SANTÉ ET PRÉVENTION DU VIH
Sur la santé, Thierry Solère insiste: «C’est un sujet majeur. Il ne faut pas caricaturer les propos et la Région continuera d’apporter son concours.» Dans le domaine de la prévention du VIH, Pierre Serne, Cécile Lhuillier et Eric Coquerel ont plaidé pour des campagnes ciblées, notamment en direction des gays. Marie-Pierre de la Gontrie a rappelé que la Région finançait le Crips, pour 3,5 millions d’euros chaque année, ainsi que le festival de musique Solidays ou encore le 190, centre de santé sexuelle. Goûtant lui aussi à la passe d’armes, Thierry Solère a rappelé que le PS avait promis un milliard d’euros pour la santé mais que seuls 60 millions avaient été engagés entre 2010 et aujourd’hui (une affirmation que nous n’avons pas été en mesure de vérifier). «On ne dilapidera pas l’argent», conclut-il sur ce thème.

ÉDUCATION
En matière d’éducation, la candidate PS affirme vouloir maintenir les interventions dans les établissements scolaires et Cécile Lhuillier insiste sur la nécessité d’associer les structures communautaires à ces actions. Eric Coquerel lui se déclare favorable à l’amélioration de l’accueil des associations. Fort de son bilan, Pierre Serne rappelle que les élu.e.s régionaux siègent dans les établissements scolaires. «Là où j’ai pu intervenir, j’ai fait ajouter dans les règlements intérieurs la formule de lutte contre la lesbophobie, l’homophobie et la transphobie.» Il propose également qu’un accueil spécifique puisse être fait aux urgences pour les jeunes LGBT en rupture familiale.

FORMATION PROFESSIONNELLE
Sur la formation professionnelle, une compétence régionale forte, Thierry Solère insiste sur la nécessité de prévenir et de sanctionner, quand Pierre Serne propose de demander des engagements fermes contre les discriminations. Eric Coquerel surenchérit alors et plaide pour des modules de formation complémentaires sur ces sujets LGBT pour les travailleurs sociaux et propose une Charte anti-discriminations.

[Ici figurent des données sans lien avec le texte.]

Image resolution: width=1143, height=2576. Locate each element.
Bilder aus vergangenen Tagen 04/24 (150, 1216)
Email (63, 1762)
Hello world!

FAMILLE, PMA ET DROITS DES TRANS
Moment plus intense lorsque l’ouverture de la PMA et les droits des trans sont abordés. «Nous sommes toujours des citoyens de seconde zone, lance Pierre Serne, qui affirme qu’il continuera de plaider pour ces sujets dans chaque débat où il est invité. «La Région doit être militante, plaide Eric Coquerel, par rapport à des décisions du gouvernement.» Mal à l’aise sur ces sujets, Thierry Solère se contente d’affirmer: «Ce qui m’importe, c’est d’apporter des solutions très concrètes. Notre rôle, c’est d’apporter des réponses sur les compétences qui sont les nôtres.» Et avant de s’excuser de devoir partir, il répète que Valérie Pécresse continuera de financer la Marche de l’Inter LGBT, ce qui vaut ce tweet de Jean-Luc Romero, présent dans la salle.

 

 

 

Il est près de 22h45 lorsque le débat prend fin. Un sujet n’a pas été abordé mais il  ne cesse pourtant de hanter les esprits. Quel sera le résultat de l’extrême droite au soir du premier tour, y compris en Ile-de-France. Un récent sondage indique que si Valérie Pécresse fait pour l’instant la course en tête au premier tour, le FN, dont la tête de liste est Wallerand de Saint-Just, talonne désormais la liste du Parti socialiste, emmenée par Claude Bartolone. Treize listes seront présentes lors du premier tour.